*
I try to get the students to think about how to "measure" how close
the distributions are to the Normal and over the course of
the homework suggest that they think about Q-Q plots and to
then to compute the correlation between the empirical quantiles
and the theoretical quantiles. And then lead them towards
qqnorm to compute these without plotting them (plot.it = FALSE)
and then use cor.
*

Make this efficient!
<2>Timing Algorithms
Timing of algorithms. We usually think of random variables and
associated density functions as being neat mathematical functions
expressed as a function of the value and some parameters. Mixture
distributions are slightly more general versions of random variables
and densities, but require more complex parameters. The idea of a
mixture is relatively simple. To sample from one we have a two step
random process. We have k simpler/regular densities and first
select which one of these k densities to sample from. Having
selected the component of the mixture, we generate a value from that
density in the usual manner for that density, and then we have a
value from the mixture distribution. To specify a mixture we
therefore have to specify the probability of selecting component
1, 2, ... 3 -- (p_{1}, p_{2}, ..., p_{k}) -- and the
form and parameters for each of the k component densities.
In this question, we will focus on a mixture of k Normals. Your
job is to write a function that returns n sample values from a
mixture of Normals. It should accept three parameters: the number
of sample values (n), the probabilities for sampling from each
component (p above), and an object representing the densities of
the components.
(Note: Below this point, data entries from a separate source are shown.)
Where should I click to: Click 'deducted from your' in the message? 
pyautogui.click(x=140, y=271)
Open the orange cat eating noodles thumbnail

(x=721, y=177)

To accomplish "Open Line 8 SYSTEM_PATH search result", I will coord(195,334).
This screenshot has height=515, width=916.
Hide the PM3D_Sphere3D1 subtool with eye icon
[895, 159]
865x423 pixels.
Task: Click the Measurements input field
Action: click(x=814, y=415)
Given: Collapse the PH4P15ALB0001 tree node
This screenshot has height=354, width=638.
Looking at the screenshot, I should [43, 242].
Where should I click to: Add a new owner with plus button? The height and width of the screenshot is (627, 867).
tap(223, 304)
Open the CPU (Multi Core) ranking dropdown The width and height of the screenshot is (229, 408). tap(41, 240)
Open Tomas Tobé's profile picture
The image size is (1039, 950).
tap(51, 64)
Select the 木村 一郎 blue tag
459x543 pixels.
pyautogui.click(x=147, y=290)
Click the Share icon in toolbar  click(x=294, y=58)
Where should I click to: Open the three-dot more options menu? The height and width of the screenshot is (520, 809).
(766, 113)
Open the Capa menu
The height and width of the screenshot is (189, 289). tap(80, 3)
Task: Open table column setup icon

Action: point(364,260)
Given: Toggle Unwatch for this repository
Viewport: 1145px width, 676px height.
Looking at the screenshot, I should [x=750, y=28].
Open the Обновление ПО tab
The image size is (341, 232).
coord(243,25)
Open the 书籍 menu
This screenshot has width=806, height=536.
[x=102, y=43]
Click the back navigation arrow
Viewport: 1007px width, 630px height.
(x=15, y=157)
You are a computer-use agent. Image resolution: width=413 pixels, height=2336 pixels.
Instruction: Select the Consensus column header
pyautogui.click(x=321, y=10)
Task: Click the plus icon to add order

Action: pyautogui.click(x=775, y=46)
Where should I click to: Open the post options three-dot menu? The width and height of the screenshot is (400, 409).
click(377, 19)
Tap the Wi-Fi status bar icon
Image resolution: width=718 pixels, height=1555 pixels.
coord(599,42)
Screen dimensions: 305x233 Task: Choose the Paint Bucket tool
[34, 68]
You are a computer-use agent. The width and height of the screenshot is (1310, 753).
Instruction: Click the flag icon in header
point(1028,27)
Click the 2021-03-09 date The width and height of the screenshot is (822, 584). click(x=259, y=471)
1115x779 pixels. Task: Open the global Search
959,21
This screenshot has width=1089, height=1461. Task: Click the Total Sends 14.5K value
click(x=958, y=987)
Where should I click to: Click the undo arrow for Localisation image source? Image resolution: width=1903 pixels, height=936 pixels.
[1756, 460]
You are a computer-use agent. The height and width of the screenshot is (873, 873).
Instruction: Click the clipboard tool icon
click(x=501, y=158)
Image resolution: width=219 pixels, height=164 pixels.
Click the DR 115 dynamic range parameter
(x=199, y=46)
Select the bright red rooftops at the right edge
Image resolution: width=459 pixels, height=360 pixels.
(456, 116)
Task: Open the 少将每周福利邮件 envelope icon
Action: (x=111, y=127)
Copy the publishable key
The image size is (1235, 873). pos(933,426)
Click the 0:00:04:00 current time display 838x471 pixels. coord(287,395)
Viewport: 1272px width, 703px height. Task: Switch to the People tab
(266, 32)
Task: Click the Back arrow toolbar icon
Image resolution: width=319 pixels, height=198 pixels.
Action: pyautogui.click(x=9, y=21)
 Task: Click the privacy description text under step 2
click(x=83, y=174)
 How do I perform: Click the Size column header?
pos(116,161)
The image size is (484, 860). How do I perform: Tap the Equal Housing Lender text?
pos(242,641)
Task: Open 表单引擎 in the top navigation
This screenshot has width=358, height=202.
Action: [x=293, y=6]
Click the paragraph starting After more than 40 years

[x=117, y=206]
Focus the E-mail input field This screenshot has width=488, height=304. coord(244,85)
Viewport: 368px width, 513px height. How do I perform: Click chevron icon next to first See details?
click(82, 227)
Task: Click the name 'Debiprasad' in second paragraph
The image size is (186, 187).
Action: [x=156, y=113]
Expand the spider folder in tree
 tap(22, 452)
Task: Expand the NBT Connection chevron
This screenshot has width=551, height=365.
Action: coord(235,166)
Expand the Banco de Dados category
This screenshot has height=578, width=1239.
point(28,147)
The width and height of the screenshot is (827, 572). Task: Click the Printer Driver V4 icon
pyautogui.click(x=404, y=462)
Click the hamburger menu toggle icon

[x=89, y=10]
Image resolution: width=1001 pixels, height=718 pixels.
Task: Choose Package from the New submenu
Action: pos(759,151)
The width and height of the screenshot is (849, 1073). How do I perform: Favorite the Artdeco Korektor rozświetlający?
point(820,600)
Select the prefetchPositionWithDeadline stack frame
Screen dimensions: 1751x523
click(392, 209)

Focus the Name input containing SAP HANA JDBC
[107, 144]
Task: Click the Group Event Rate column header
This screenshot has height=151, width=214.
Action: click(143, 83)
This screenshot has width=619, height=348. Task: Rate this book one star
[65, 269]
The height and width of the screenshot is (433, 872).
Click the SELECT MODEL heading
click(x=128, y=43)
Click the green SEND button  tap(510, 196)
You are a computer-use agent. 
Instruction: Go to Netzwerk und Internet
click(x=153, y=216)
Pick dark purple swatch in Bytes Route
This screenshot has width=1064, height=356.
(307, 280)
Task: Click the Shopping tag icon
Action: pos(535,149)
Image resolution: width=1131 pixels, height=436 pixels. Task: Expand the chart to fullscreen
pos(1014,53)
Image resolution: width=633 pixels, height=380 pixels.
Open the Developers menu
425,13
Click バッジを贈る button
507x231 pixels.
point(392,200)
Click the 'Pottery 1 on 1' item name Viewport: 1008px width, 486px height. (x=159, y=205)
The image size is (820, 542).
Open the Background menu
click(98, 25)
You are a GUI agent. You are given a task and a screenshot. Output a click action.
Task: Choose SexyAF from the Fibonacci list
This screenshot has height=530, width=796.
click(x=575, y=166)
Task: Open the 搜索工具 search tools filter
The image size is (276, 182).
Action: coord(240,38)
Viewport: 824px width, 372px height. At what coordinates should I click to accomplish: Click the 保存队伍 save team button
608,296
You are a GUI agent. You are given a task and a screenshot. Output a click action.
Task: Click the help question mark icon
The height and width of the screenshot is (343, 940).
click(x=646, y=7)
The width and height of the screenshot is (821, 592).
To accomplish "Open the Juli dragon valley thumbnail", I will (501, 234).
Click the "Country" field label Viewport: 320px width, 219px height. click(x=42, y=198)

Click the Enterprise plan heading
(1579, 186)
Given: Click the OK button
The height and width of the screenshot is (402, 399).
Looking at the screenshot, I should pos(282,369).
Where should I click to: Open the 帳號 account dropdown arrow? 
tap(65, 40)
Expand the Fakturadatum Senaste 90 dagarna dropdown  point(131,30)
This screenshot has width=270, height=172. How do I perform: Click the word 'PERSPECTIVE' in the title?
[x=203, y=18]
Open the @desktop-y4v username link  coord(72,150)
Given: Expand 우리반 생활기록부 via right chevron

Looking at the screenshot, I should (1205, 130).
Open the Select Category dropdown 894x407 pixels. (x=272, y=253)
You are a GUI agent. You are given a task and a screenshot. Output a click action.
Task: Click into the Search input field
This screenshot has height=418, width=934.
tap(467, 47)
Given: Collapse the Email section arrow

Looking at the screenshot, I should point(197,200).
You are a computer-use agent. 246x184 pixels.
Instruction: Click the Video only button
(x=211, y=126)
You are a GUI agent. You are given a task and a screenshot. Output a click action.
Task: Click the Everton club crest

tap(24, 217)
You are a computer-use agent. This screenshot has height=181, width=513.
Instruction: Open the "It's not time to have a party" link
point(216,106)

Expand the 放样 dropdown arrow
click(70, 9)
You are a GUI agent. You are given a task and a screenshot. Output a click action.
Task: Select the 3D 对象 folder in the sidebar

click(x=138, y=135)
For the latter, one might choose to use a k x
2 matrix to represent these parameters or a list of length k, each
a named vector giving the mean and SD. Alternatively one might use
a list of functions to represent the densities with each having its
own parameters stored within the function (e.g. using lexical
scoping). This is the most general approach and allows one to have
different types of distributions within the mixture. One can create
a new class to represent these also and provide methods for the
class and to transform from one form to another. You can choose for
yourselves.
You will write two versions of the function
in order to compare two algorithms.
These are as follows.

- The simplest way is to select which of the k distributions to use for each of the n points and then iterate over these n ``component identifiers'' for the distribution from which to sample and take a sample of size 1 from the corresponding density.
- An alternative approach is to generate the component identifiers for the n deviates but then to determine how many observations are to be taken from each of the k components. Then iterate over the k components and generate the appropriate number of random values from each of these.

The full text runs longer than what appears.